We brushed some holds too, but we didn't climb much.

The only new line for me was the fun, but not too difficult, one facing Bierstadt.

Thursday we went back to Vedauwoo with the goal of sending "Cumulus."

We left Ft. Collins at 6 AM to try and get on it before it heated up. Our plan didn't work at all. The problem was in full sun and warm to the touch. Mosquitoes were swarming, everything was covered in dew. The problem felt slightly wet to the touch in the warm humid air. Ashley and I were competing to see who could send it first. Ashley was having no problem getting up to the top out moves. I sliced my finger back open on my first try of the day. I taped it up, and surprised myself by getting through the crux from the bottom. I wasn't sure if I could get through the crux again so I gave it everything I had and managed to finish it off. Here's the video. The holds are sharp so I didn't feel like jumping on it again to film other angles or hand shots.

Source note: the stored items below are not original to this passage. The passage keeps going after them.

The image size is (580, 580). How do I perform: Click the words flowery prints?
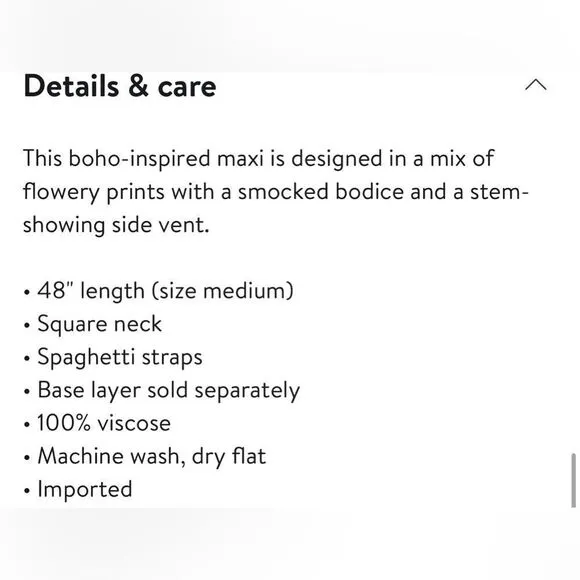pyautogui.click(x=94, y=192)
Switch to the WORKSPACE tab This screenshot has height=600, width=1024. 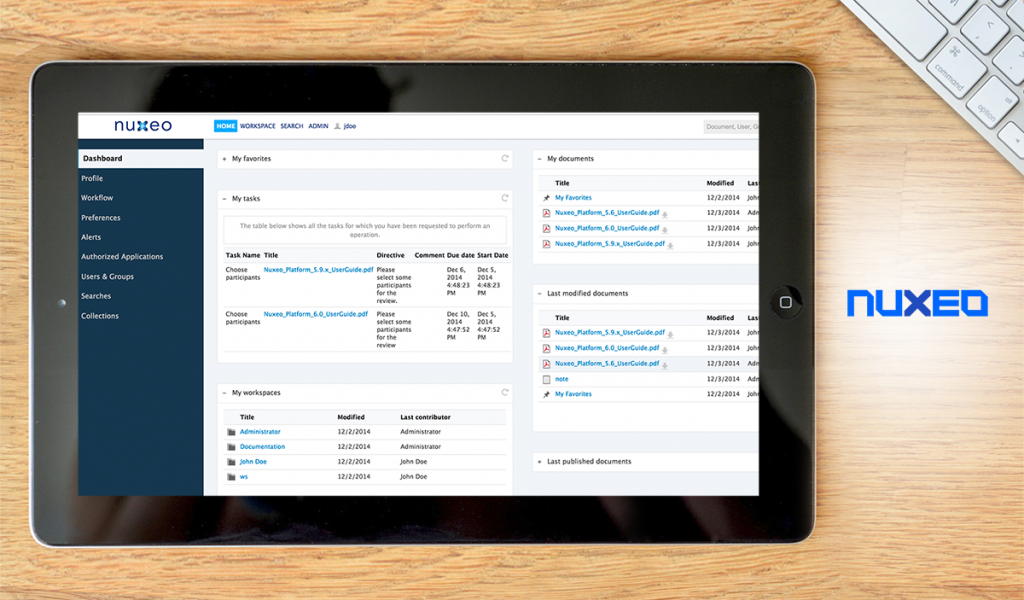pos(257,126)
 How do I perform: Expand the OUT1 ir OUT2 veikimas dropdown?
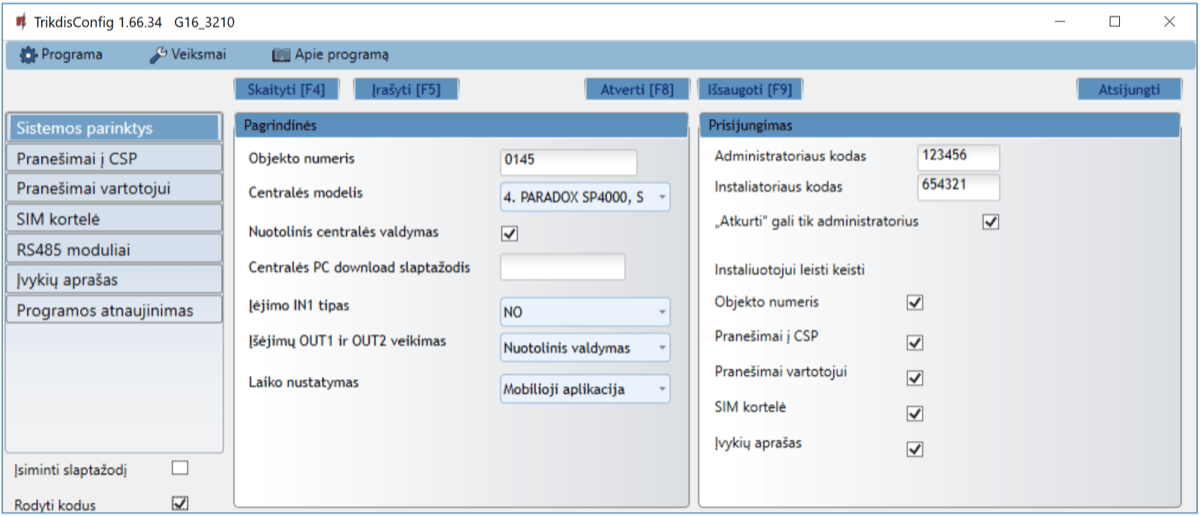click(585, 348)
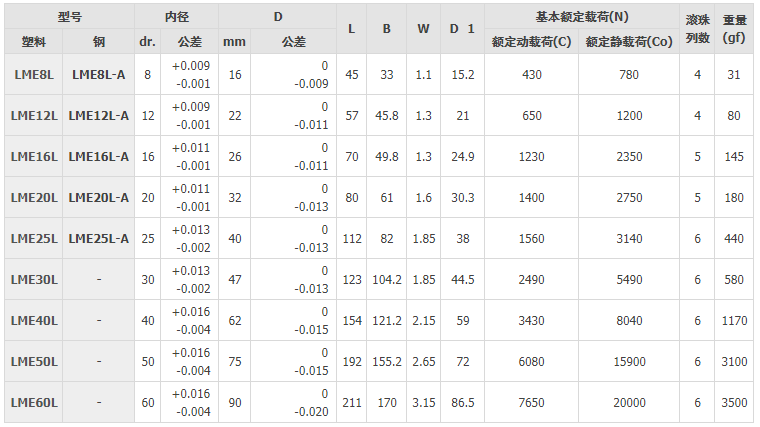Select the LME60L model cell
The width and height of the screenshot is (760, 427).
tap(34, 403)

Based on my experience with the grading system, I'm calling the problem V9. My experience with this problem reinforces the fact that grades don't work all that well for bouldering. A problem's difficulty often varies dramatically for people with different body types. Ashley cruised to the top out over and over again, but ended up three inches short of a static solution. Despite the sharp holds I really like the problem. Interesting, challenging climbing up an aesthetic line.

We left the Bistro Boulders, and finished off the session at the Nautilus. "Tempest" felt really hard after losing our skin on "Cumulus." Our daughters found a hideout that they wanted us to check out.

It was a cool hideout and we found a couple boulder problems inside. The first was a nice lip traverse with an exciting mantle over a poor landing.

Ashley was psyched to see a dirty lowball line. After brushing off a lot of dirt, she put all the moves together for an ascent.

It was a quick transition from what felt like serious bouldering to just having fun climbing around in a cave like hideout. Maybe it should always feel like just fun climbing around.